What's the point of building a HSR setup if you aren't going to run it?


----------



## DaveKCMO (May 10, 2010)

i am looking for published confirmation of such requirements, not opinions about whether they should exist or not.


----------



## Green Maned Lion (May 10, 2010)

I don't know the publish remarks, but I do know with complete certainty such a requirement exists when you apply for federal funding assistance for major rail projects.


----------



## George Harris (May 10, 2010)

Green Maned Lion said:


> I don't know the publish remarks, but I do know with complete certainty such a requirement exists when you apply for federal funding assistance for major rail projects.


GML: Your level of certainty is a wonder to behold, but in the real world of wowrking with Uncle Sugar's money, you better be able to "Chapter and Verse" everthing about it, becaue if you cannot there will be much trouble. What you don't know or did not anticipate can really hurt you. It is not just a yes or no, but for how long, to what level of service, and many other items.


----------



## Green Maned Lion (May 10, 2010)

I know that, I just don't happen to be in a generous enough mood to go digging through laws and regulations on the O.P.'s behalf. Everybody should at some point try to find a law and its actual meaning through the morass of documents out there. It builds character.


----------



## DaveKCMO (May 10, 2010)

this requirement would have to be new, correct? federal funding for intercity passenger rail did not exist before, what, 2007? all other projects funded by federal money were earmarks or grants from programs or titles not specific to intercity passenger rail (CMAQ, etc.).


----------



## DaveKCMO (May 21, 2010)

per Ray Lang from Amtrak, the requirement is specific to ARRA and requires states to fund services for 20 years if they accept ARRA grant money.


----------



## AlanB (May 21, 2010)

The Fed has required for several years now that any receipients of funds awarded from the Mass Transit Fund operate the service that was built using said funds for 20 years. So it's not at all surprising that ARRA included similar wording.


----------



## WhoozOn1st (May 28, 2010)

Here is the FRA document: Re: High-Speed Intercity Passenger Rail Program -- Stakeholder Agreements

Trains is making its online HSR coverage available to everyone:

"TRAINS special coverage: High speed rail 2010

"TrainsMag.com's special section, "High Speed Rail 2010," includes the latest news about the funding, a breakdown of the requests by categories and by state, and offer continuing coverage of the announcement and projects as they unfold.
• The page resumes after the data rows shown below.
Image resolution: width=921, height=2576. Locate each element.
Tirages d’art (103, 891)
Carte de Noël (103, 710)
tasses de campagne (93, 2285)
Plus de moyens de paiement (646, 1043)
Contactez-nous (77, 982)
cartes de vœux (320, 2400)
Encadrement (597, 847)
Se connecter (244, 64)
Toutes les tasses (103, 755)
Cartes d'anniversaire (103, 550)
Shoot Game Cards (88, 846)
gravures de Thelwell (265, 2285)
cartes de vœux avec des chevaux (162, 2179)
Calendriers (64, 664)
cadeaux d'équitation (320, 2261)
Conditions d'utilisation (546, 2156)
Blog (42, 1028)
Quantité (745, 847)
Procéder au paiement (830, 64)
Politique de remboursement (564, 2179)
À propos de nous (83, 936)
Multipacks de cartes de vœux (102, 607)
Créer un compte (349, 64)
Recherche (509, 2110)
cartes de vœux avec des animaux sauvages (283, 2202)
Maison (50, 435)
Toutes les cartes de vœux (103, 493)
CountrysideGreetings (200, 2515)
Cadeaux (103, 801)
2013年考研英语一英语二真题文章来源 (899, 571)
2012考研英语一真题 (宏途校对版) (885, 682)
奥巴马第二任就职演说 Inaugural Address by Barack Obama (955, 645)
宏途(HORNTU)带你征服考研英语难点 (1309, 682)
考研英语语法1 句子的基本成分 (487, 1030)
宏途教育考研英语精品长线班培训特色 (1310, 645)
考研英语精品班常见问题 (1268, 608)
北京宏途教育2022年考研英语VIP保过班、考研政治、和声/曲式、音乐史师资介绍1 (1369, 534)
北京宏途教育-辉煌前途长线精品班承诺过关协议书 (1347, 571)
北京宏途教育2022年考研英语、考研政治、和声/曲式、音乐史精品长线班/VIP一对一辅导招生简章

"This and all other stories about the high speed rail funding will be available to everyone from Trains News Wire, a section typically reserved for Trains magazine subscribers. We update News Wire daily with the latest stories from throughout the national and international rail industry."

The FRA document was included today in this Trains News Wire item: Railroads may reject high speed projects


----------



## WhoozOn1st (Aug 20, 2010)

The FRA has now withdrawn the HSR guidelines issued in May, and is in the process of drafting new guidance:

UPDATED: Feds withdraw fast-train guidelines

"[FRA Administrator Joe] Szabo acted in the face of vigorous opposition to the guidelines by railroads. Latest to weigh in is the Senate Appropriations Committee, which requested that FRA 'expeditiously finalize grant agreements' by giving states and railroads 'the appropriate flexibility for negotiating performance standards and expectations.' The committee told FRA that its guidelines had 'created a sense of uncertainty for the program that was unnecessary and counterproductive.'"


----------



## Joel N. Weber II (Aug 20, 2010)

Massachusetts has asked for federal funding to build a third track along part of the NEC in Massachusetts (Readville to Canton Junction, I think); I don't remember exactly which program they've asked for that money from.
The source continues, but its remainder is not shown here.